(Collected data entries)
┄┄┄┄┄┄
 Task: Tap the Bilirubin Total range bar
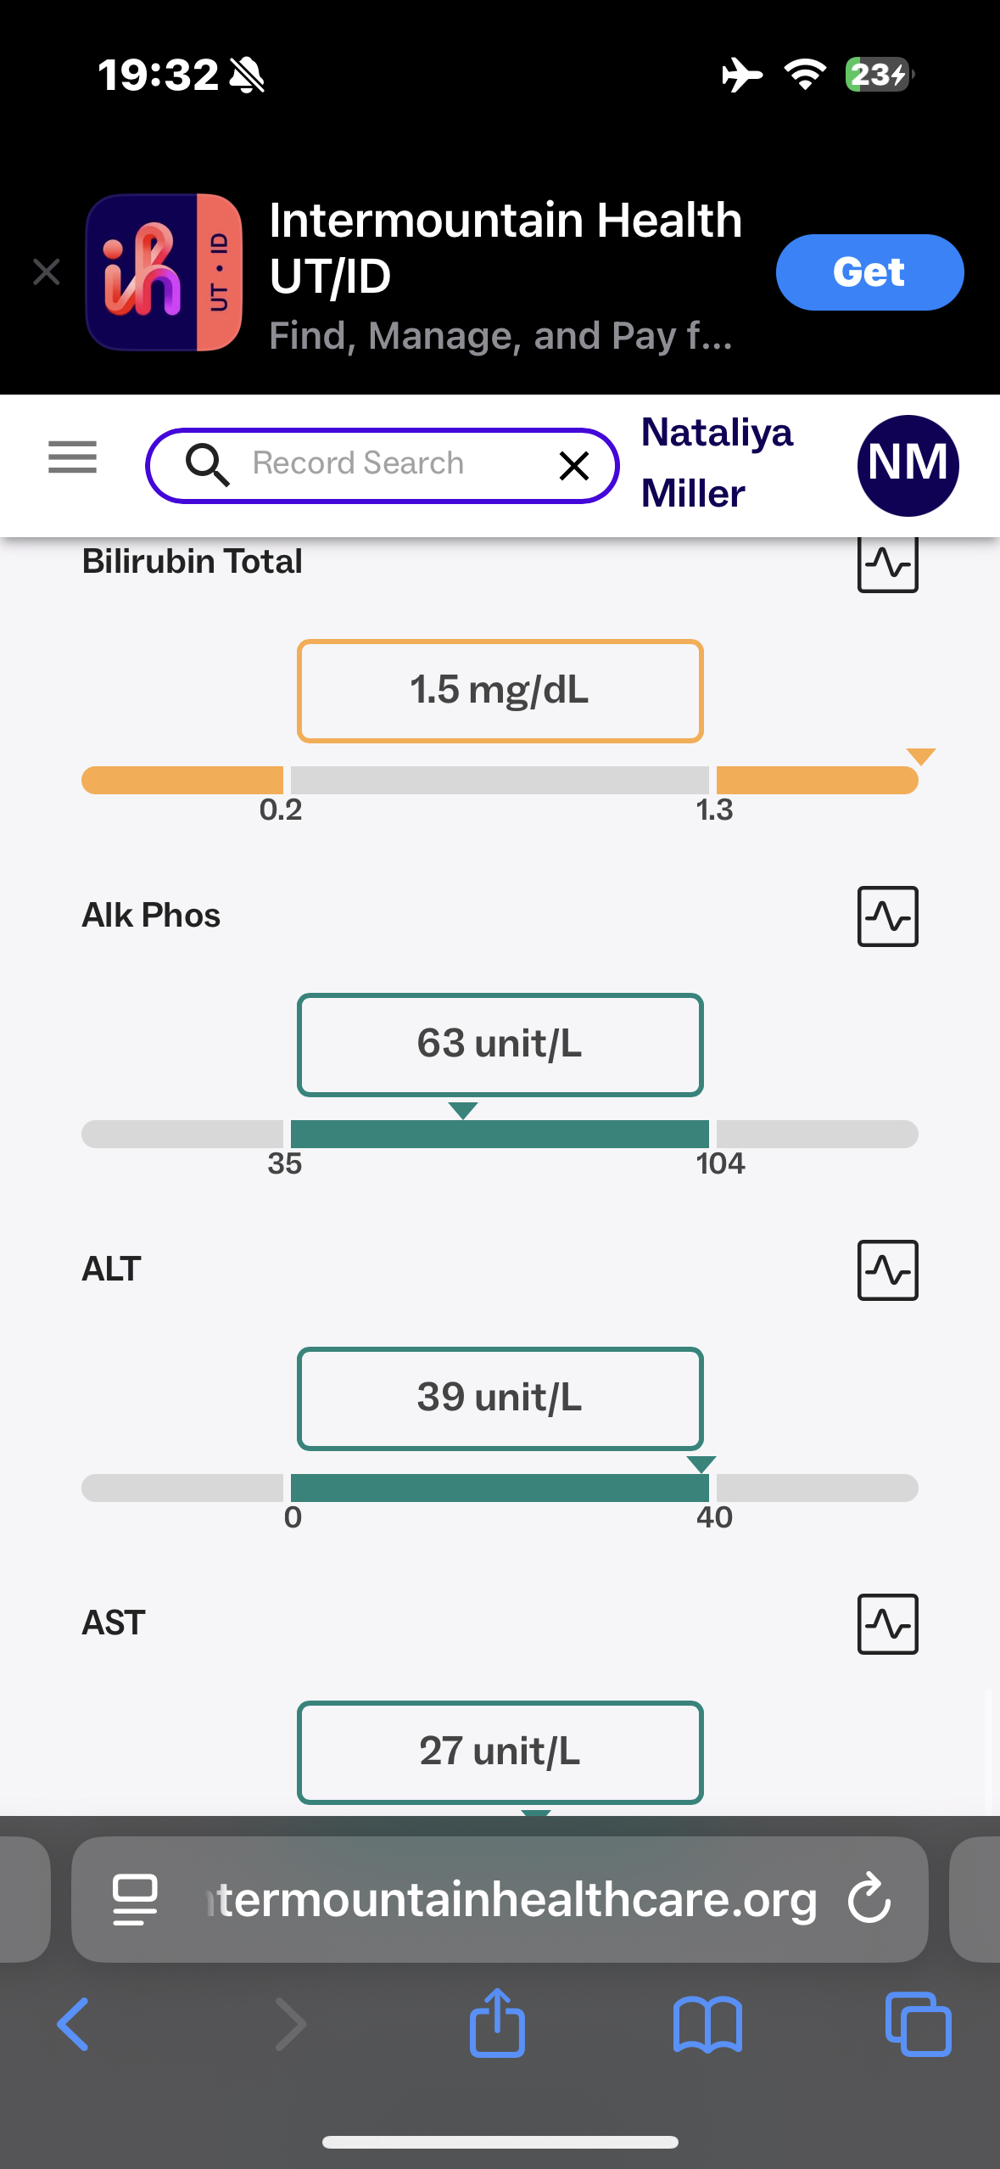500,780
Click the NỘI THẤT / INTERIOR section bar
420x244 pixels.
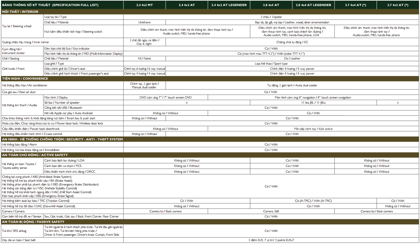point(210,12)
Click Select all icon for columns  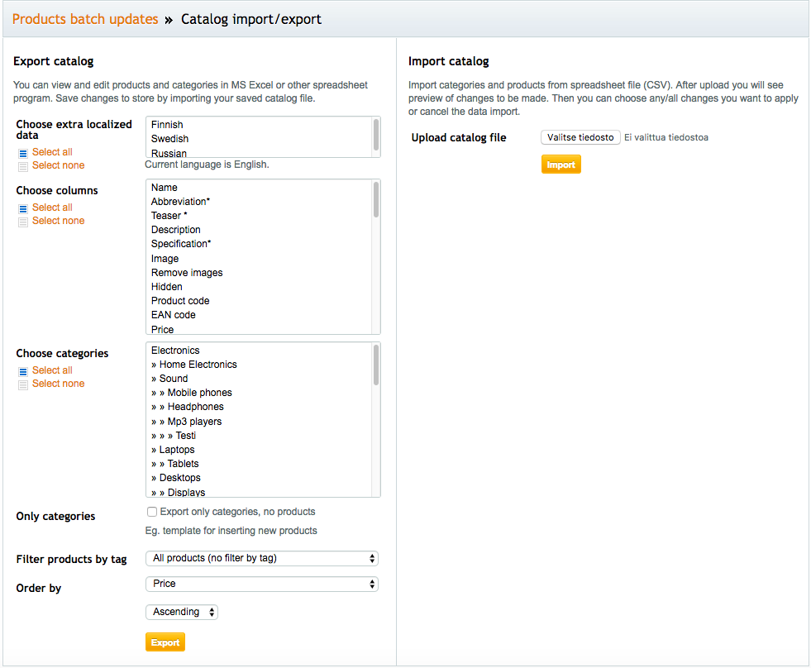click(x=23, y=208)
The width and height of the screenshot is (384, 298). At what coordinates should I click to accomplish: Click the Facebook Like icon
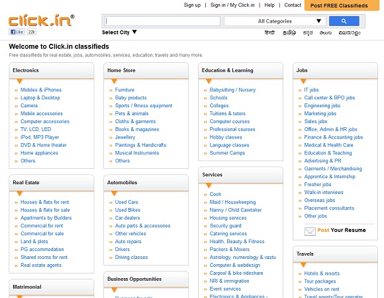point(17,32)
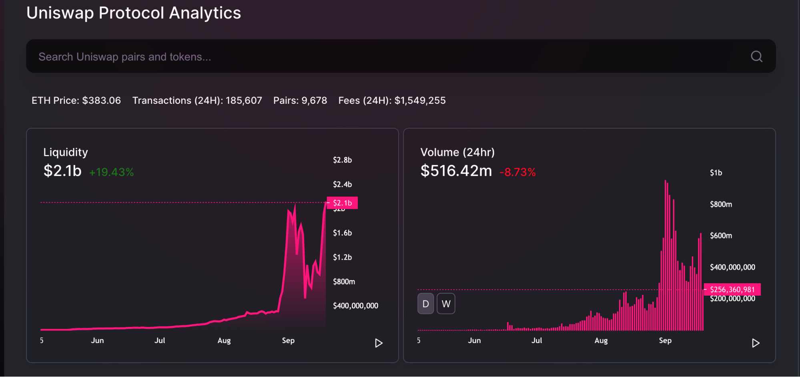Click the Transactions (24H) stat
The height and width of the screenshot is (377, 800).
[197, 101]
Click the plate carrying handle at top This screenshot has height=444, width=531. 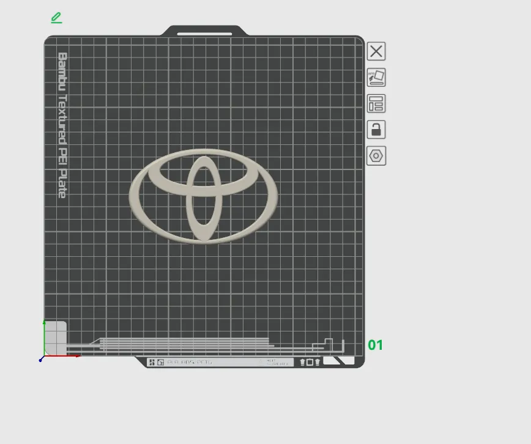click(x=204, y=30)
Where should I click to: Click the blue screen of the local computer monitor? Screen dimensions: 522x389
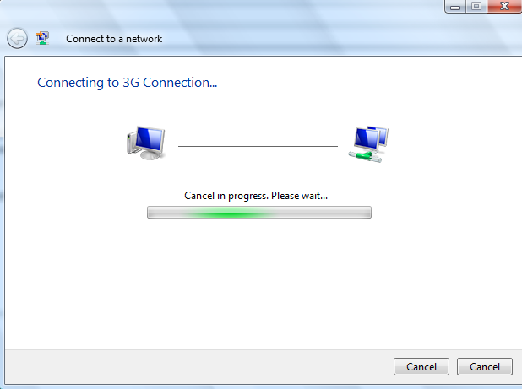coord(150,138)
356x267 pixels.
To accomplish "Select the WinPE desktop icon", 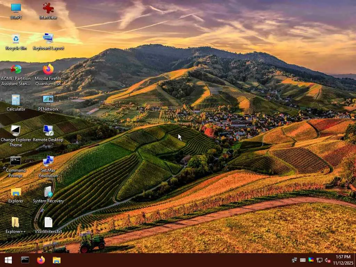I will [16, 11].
┄┄┄┄┄┄
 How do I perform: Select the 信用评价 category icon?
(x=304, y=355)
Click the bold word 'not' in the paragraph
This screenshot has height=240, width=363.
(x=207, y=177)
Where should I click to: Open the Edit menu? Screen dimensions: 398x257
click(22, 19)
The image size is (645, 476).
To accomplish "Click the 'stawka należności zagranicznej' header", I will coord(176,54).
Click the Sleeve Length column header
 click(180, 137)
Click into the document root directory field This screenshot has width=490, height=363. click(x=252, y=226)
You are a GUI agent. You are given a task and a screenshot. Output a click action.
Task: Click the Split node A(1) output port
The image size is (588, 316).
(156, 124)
┄┄┄┄┄┄
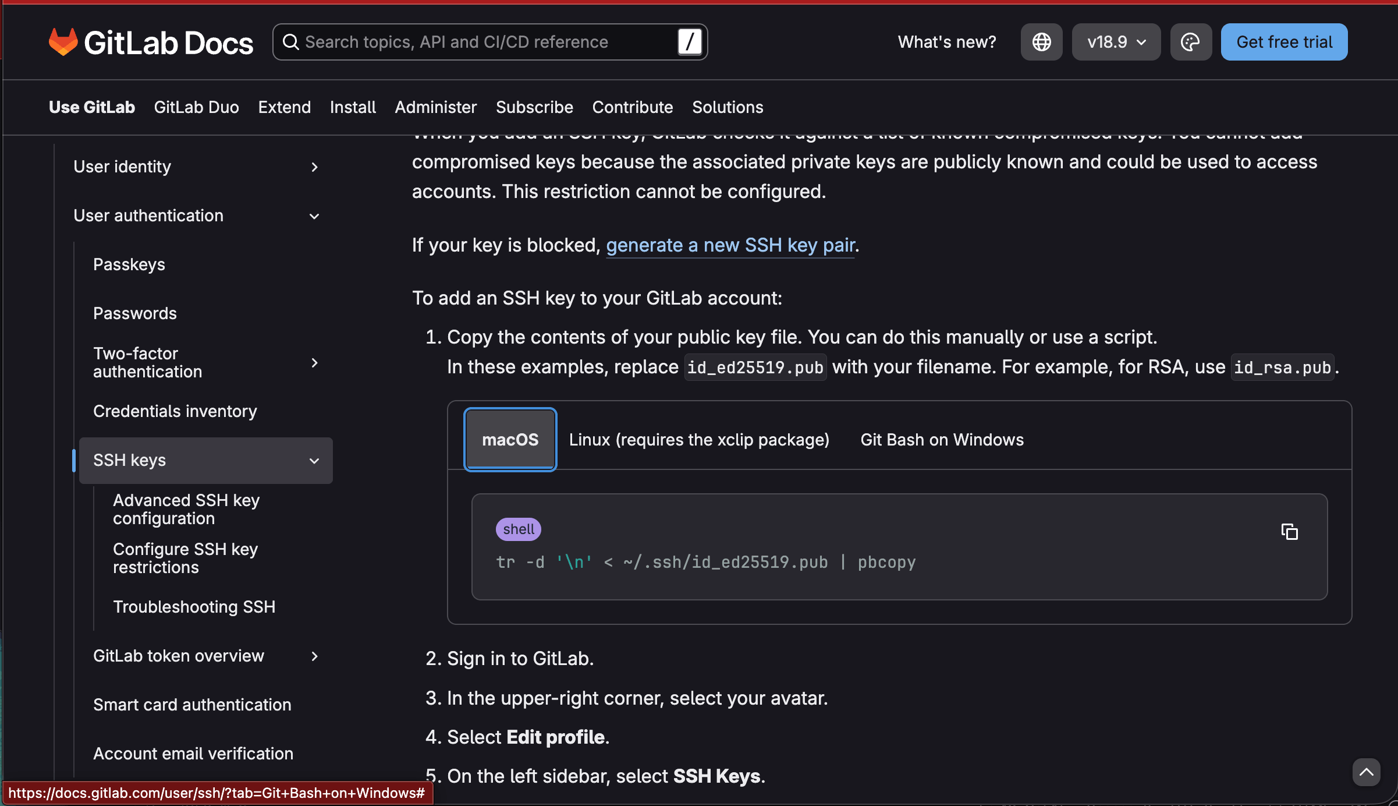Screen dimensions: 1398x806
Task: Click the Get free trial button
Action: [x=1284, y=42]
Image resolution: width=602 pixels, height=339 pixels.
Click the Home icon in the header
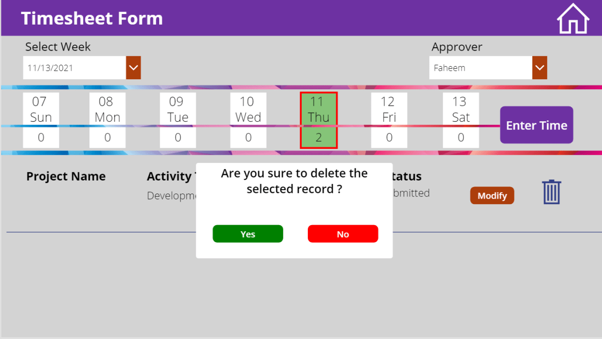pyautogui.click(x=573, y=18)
┄┄┄┄┄┄
■ Work task:
Taking the entries above, write out exactly each line from the one holding "How do I perform: Select" to the one holding "The image size is (645, 476).", both included, and stop there.

■ Answer to the exercise:
 How do I perform: Select the 信用评价 category icon?
(x=304, y=355)
Click the bold word 'not' in the paragraph
This screenshot has height=240, width=363.
(x=207, y=177)
Where should I click to: Open the Edit menu? Screen dimensions: 398x257
click(22, 19)
The image size is (645, 476).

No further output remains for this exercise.